- **Problem description**:
What is the number of lines below that contain the word "window"? Give only that number.

= = = =

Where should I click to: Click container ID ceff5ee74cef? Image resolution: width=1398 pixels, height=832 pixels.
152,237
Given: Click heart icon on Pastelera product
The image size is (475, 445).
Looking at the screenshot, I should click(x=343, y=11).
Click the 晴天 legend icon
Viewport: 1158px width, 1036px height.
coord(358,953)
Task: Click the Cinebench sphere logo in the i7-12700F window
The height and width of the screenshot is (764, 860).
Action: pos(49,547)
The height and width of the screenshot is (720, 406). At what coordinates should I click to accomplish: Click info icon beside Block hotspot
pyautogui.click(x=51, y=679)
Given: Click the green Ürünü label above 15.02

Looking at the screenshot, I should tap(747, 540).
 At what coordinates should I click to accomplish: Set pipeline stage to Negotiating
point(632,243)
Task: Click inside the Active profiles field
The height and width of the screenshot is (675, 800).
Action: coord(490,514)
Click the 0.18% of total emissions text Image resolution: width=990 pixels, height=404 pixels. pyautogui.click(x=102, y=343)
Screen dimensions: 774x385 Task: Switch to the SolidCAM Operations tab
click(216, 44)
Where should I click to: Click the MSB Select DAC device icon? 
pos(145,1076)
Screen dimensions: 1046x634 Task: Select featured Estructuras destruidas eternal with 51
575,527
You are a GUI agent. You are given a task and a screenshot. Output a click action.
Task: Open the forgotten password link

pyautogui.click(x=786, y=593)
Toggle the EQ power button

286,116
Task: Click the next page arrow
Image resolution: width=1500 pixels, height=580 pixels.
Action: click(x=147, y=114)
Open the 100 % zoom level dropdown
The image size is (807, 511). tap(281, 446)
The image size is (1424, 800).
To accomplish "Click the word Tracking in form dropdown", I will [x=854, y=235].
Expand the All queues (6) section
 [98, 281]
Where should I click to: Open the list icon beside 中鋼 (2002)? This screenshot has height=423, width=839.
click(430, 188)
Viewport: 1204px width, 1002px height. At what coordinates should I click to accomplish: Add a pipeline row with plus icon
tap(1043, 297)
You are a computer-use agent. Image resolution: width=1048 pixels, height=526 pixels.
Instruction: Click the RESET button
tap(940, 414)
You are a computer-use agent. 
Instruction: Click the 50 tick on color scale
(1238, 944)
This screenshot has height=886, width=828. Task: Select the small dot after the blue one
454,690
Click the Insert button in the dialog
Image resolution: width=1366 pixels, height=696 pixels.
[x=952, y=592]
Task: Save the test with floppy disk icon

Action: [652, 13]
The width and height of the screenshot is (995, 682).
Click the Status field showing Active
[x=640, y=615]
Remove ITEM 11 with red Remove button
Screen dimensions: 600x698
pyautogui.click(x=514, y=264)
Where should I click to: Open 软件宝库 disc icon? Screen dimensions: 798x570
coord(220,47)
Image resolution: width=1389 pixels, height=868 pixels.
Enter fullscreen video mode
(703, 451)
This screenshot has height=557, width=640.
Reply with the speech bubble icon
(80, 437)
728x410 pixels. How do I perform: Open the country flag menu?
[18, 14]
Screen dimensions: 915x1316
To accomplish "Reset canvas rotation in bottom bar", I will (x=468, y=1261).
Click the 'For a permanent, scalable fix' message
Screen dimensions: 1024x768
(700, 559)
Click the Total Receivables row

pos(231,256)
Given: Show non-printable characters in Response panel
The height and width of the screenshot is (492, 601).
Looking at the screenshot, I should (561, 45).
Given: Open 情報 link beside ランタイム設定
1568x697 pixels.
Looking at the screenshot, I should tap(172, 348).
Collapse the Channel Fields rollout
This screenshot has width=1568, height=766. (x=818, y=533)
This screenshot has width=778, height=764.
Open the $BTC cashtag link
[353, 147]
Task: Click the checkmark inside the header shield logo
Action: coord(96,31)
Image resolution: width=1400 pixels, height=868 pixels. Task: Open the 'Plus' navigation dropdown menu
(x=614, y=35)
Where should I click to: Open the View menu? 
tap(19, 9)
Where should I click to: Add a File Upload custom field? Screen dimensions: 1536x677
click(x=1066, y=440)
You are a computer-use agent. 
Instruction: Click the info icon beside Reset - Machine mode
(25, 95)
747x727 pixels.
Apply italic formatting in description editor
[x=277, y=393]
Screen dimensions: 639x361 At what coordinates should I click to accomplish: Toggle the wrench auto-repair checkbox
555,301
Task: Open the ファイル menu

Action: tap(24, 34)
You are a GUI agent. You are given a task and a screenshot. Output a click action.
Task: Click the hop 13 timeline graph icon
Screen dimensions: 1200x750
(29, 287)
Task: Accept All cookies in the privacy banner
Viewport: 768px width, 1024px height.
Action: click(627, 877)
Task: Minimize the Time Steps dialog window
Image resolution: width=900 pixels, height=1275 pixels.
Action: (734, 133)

= = = =

- **Answer for this exercise**:
2